ENDESA: 2022-24 STRATEGIC PLAN (ANÁLISIS BANCO SABADELL)
The company has presented its 2022-24 Strategic Plan, where in targets ELE keeps its EBITDA’21 target unchanged at € 4 Bn (vs. € 3.99 Bn BS(e) after fine-tuning our estimates in this report and vs. € 3.86 Bn consensus), and its EBITDA’22 target at € 4.1 Bn (vs. € 3.90 Bn BS(e) and € 3.96 Bn consensus), whereas it raises its EBITDA’23 target to € 4.5 Bn (vs. € 4.3 Bn previously), which would stand above our estimate of € 4.17 Bn (which we raise by +7% in this report) and that of the consensus (€ 4.21 Bn), setting an EBITDA’24 target of € 4.7 Bn that would also stand above our revised estimate of € 4.36 Bn (also raised by +11% vs. previously in this report) and the consensus € 4.26 Bn estimate.
We revise our EBITDA estimates, currently in line with those of the consensus and below ELE’s by -6% on average over the 2022-24 period. We keep EBITDA’22 at € 3.896 Bn (-5% vs. ELE’s target and -2% vs. consensus), as we assume the CO2 dividend adjustment (as opposed to ELE) and where we believe that margins will remain under pressure in the first half of the year given the environment of high pool prices. We raise our EBITDA estimates’23-24 up to € 4.169 Bn and € 4.359 Bn (+7% and +11% vs. previous levels), still standing -7% below ELE’s for both years.

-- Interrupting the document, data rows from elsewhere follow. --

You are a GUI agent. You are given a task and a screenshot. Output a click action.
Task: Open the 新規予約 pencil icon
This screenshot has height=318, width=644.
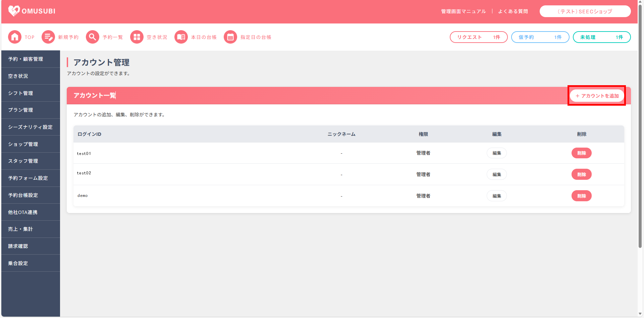(48, 37)
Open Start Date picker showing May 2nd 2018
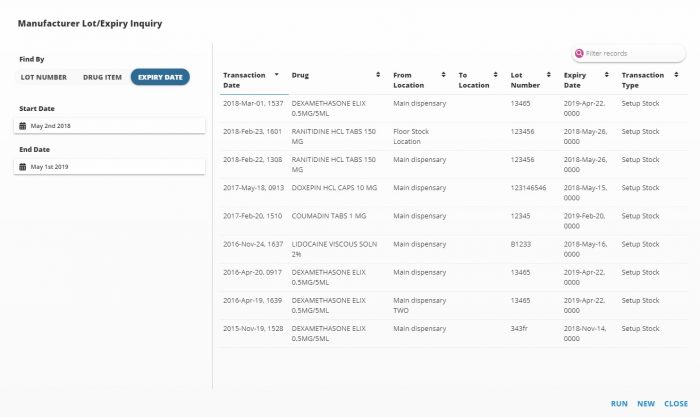 (112, 126)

We also raise our CAPEX estimates’22-33 (+9% and +22%, respectively vs. our previous figures), especially in the renewables division, partially assuming the scenario of high raw material prices/supply problems. With this revision, our estimates would be very much in line with ELE’s € 7.5 Bn target. On another note, we raise NFD’21 up to € 9.59 Bn (+39% vs. 2020), based on the new expectations made public by ELE, forecasting a € +2.601 Bn increase with € 10.7 Bn of NFD’24 (in line with our estimates). This increase in NFD is explained by a working capital deterioration due to headings not collected as a result of the regulatory changes implemented over the last few months.

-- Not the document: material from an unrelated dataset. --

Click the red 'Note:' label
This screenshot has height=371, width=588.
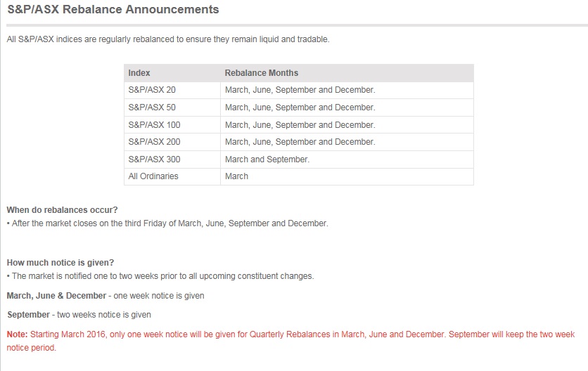18,334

In addition to fine-tuning our estimates and rolling over our model, we price into our valuation the optionality of the renewables pipeline, where we assume 7 GW adjusted for risk through 2030 (70% probability), which adds +3.9% to our valuation. The rise in NFD’21e and the aforementioned increase in CAPEX is higher than the operating improvement incorporated, and thus we cut our T.P. to € 23.70/sh. (-9% vs. previously; +20% upside). By businesses, EV rises slightly in Generation and Commercialisation to 40% (vs. 39% previously) in view of the expected increase in renewables.